A map that was drafted in 1931 characterizes the trail system in Bryce Canyon prior to the CCC's arrival. During the first few years of its existence, all trail construction in Bryce Canyon was modestly handled by force account operations. These reached their peak in appropriations for the 1931 fiscal year, when a total of 4-1/2 miles of foot and horse trails were constructed. The following segments were planned and completed by the fall of 1931: (1) Sunset Point to Bryce Point, (2) Bryce Point to Peek-a-boo Canyon, and (3) Sunrise Point to Campbell Canyon. [468] To prevent indiscriminate riding between the lodge and rim, a short bridle path was also laid. All work in fiscal year 1931 was accomplished with available park forces. [469] Spring trail maintenance was carried out between 1932-34, [470] but a shortage of funds appears to have interrupted new trail construction. Information in "Establishment, Administration, and Contribution of NP-3," discussed previously, demonstrates that insect control and road work absorbed most of the CCC's time in Bryce Canyon. However, a review of these yearly projects also indicates enrollees made a few significant contributions to the park's trail system. In the 1934 work season, Company 962 inaugurated construction on the Under-Rim Fire Trail and Fairyland Trail. Then, for the next two work seasons, it abstained from new trail work in Bryce Canyon. In fact, only routine maintenance was performed by "day labor" during the 1935-36 working seasons. On June 1, 1937, three trails were begun by Company 962. The longest trail, by far, led from the administrative area to Bryce Point. One of the two shorter trails led from the campground to the rimthe other from the museum to the rim. [471] Park trails were given spring maintenance by day labor in 1938. Later in that year an Emergency Relief Appropriation Act allotment financed some trail improvement work in unspecified areas of the park. [472] The CCC's final contribution to Bryce Canyon's trail system was in May and June of 1940, when the stub camp responsible for completing the museum-overlook at Rainbow Point also constructed footpaths in the vicinity. [473]

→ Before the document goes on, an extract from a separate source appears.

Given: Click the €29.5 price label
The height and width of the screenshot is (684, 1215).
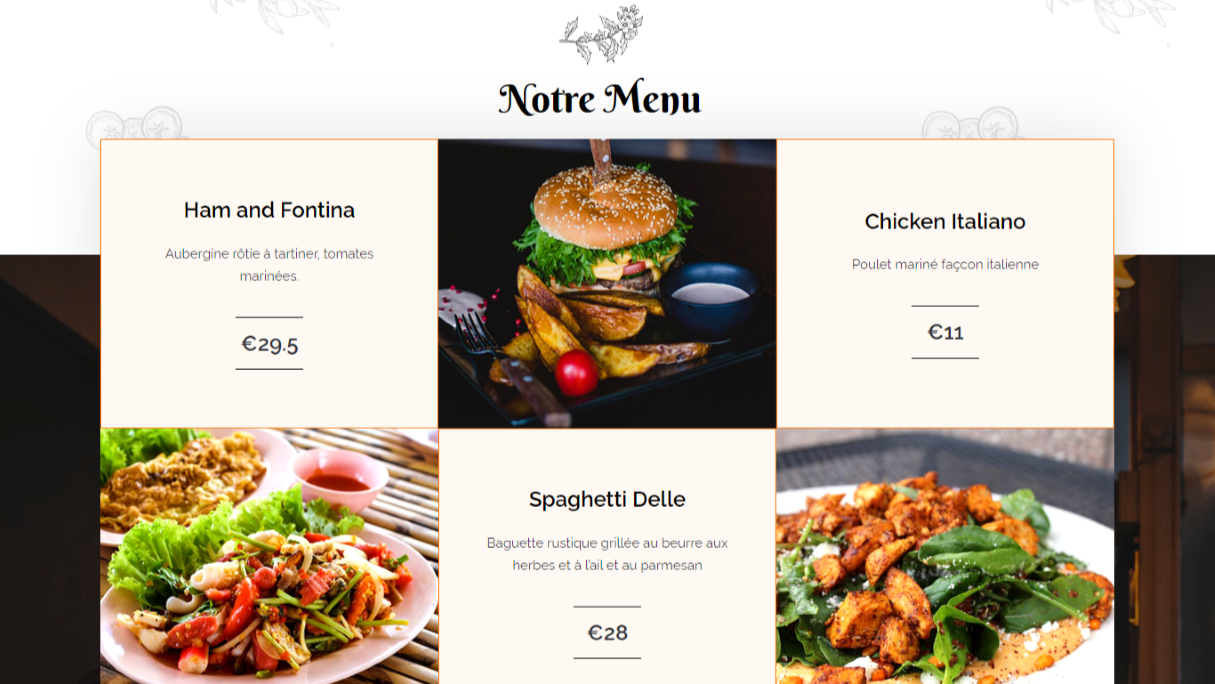Looking at the screenshot, I should 269,344.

Despite President Roosevelt's continued support, the CCC increasingly became a subject of public concern. This was all the more true from 1941 on, when employment began to rise and the country turned its attention from domestic relief to national defense. The agency's fate was debated by a Joint Committee of Congress on November 28 and December 4, 1941. Given the Committee's conservative membership, it was no surprise when it recommended the CCC's abolishment by July 1, 1942. President Roosevelt and Officials of the CCC continued to scrap for the agency, but a lack of Congressional support nullified these efforts. The decisive stroke was applied on June 5, 1942, when the House voted 158 to 151 against further subsidies for CCC projects. Instead, $500,000 was appropriated for the agency's liquidation. [474] It was easy enough to disband enrollees and transfer vehicles and equipment to Zion for distribution. The disposition of NP-3's buildings, however, was considerably more complex. Available evidence implies Bryce Canyon/Zion Superintendent Paul R. Franke petitioned the War Department for retention of NP-3's six rigid buildings. [475] These included the following: (1) messhall, 20 feet by 138 feet; (2) recreation building, 20 feet by 40 feet; (3) storehouse, 27 feet by 27 feet; (4) blacksmith house, 7 feet by 13 feet; (5) maintenance shop, 27 feet by 30 feet; and (6) a minor shed of unknown dimensions. All had been erected in 1934, and all were in "poor" condition by September 1942 due to the flimsy construction and Bryce Canyon's harsh winter climate. [476] On August 24, 1942, Superintendent Franke received notification, via Region III in Santa Fe, that his dubious request had been approved. [477] That the buildings soon became a burden is borne out in correspondence dated August 11, 1943, and directed from Acting Park Superintendent Dorr G. Yeager to the Regional Director. Yeager explained that Superintendent Franke had originally wanted the CCC buildings to house anticipated construction and work crews. In Yeager's words:
In response to Yeager's memo, Acting Regional Director Ross A. Maxwell explained that the "simplest solution" was not necessarily in accordance with government regulations:
On the last day of October 1943, NP-3's buildings were braced to "protect them from the weight of snow . . . ." [480] The next known reference to the structures is in the park's Monthly Report for October 1945. It is implied the Procurement Division was not able to find another government agency that needed the buildings. Consequently, bids for the buildings' scrap value were solicited. This resulted in an acceptable offer by a Mr. Evan S. Lee, who began dismantling the CCC complex in September 1945. [481] Until 1961 the old campsite was used as an overflow campground. In August of that year this makeshift facility was obliterated. The area was seeded and boulders were positioned across the former entrance to discourage would-be visitors. [482] Not a trace of the old campsite is now visible.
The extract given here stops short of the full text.